Nigeria: Hundreds of schoolboys return home after being ‘kidnapped by Boko Haram’
Nigeria: Hundreds of schoolboys return home after being ‘kidnapped by Boko Haram’
There were more than 800 pupils in the school when the attack happened, with hundreds managing to escape.
The youngsters were abducted on 11 December from the all-boys Government Science Secondary School in Kankara village in Katsina state in north-western Nigeria.
They were welcomed back to Katsina on Friday and met with governor Aminu Bello Masari.
The boys, who were visibly exhausted, sat in chairs in a conference room, mostly still in their school uniforms.
The eldest sat in the front row of seats and were greeted by local officials.
“I think we can say… we have recovered most of the boys, if not all of them,” he said.
The group will now get medical checks before being reunited with their families.
Boko Haram, a Nigerian jihadist rebel group, says it was behind the abduction, with leader Abubakar Shekau saying the reason they attacked the school was because they believed that Western education is un-Islamic.

• _Supplied material_:
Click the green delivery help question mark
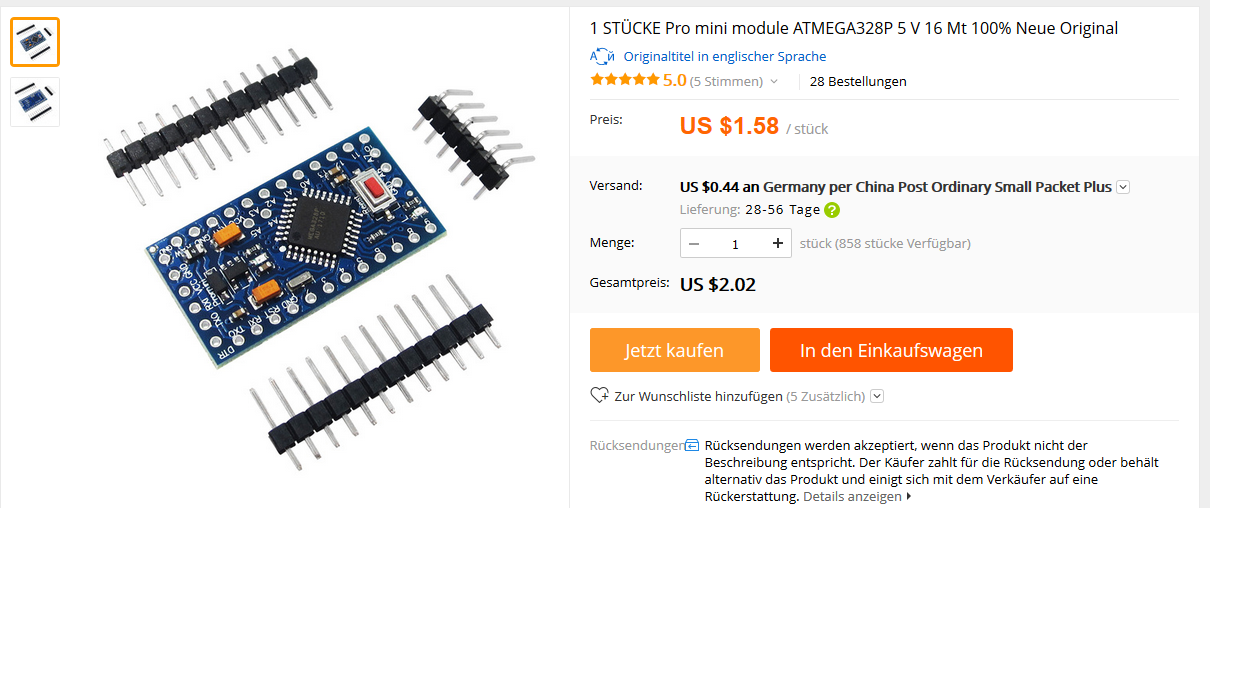 (832, 210)
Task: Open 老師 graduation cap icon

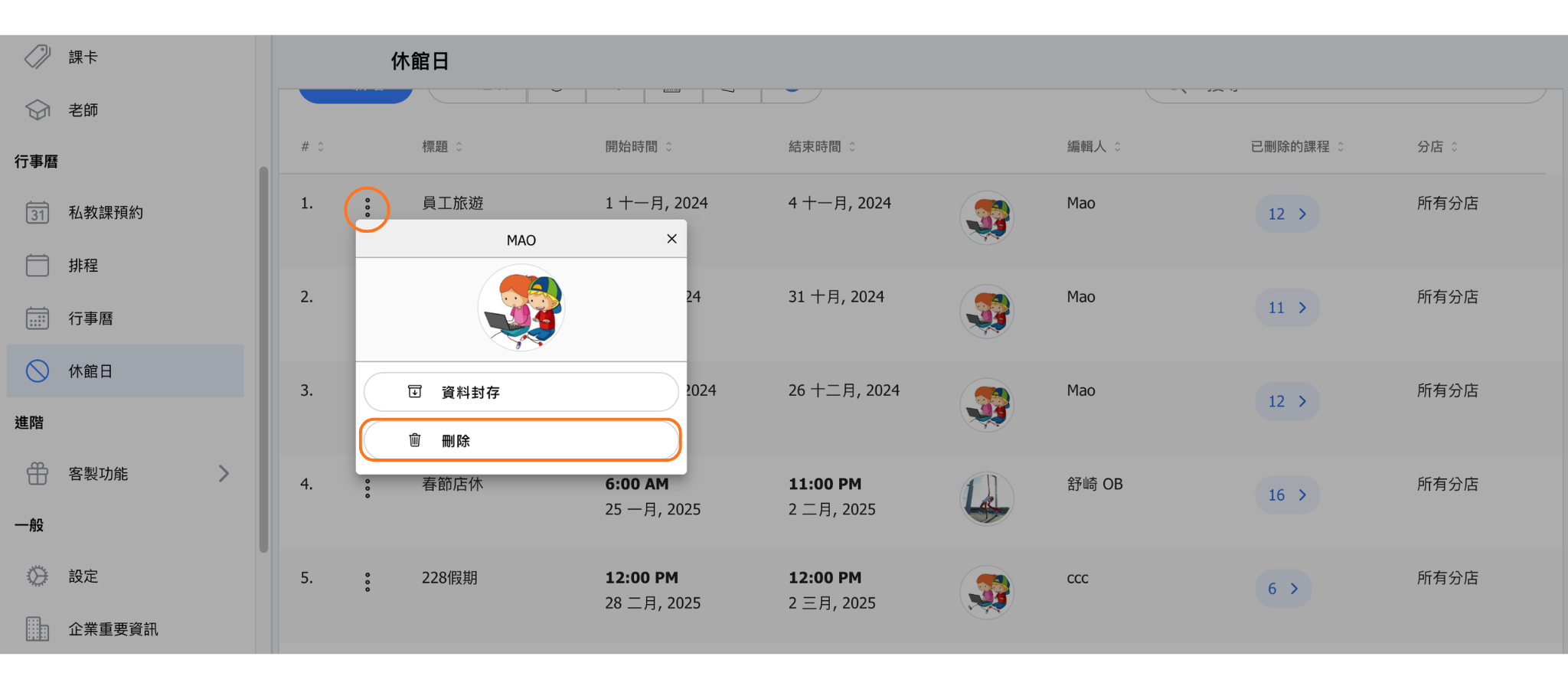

• _Work instruction A_: According to the article on the schoolboys' return, from which school were the boys abducted?
• _Work instruction B_: Using the article on the schoolboys' return, decide whether each statement agrees with it: (i) More than 800 pupils were in the school during the attack. (ii) The boys were to be reunited with their families before any medical checks. (iii) Boko Haram denied taking part in the abduction.

• _Your response A_: The all-boys Government Science Secondary School in Kankara village, Katsina state.

• _Your response B_:
(i) Yes: "There were more than 800 pupils in the school when the attack happened."
(ii) No: "The group will now get medical checks before being reunited with their families."
(iii) No: "Boko Haram, a Nigerian jihadist rebel group, says it was behind the abduction."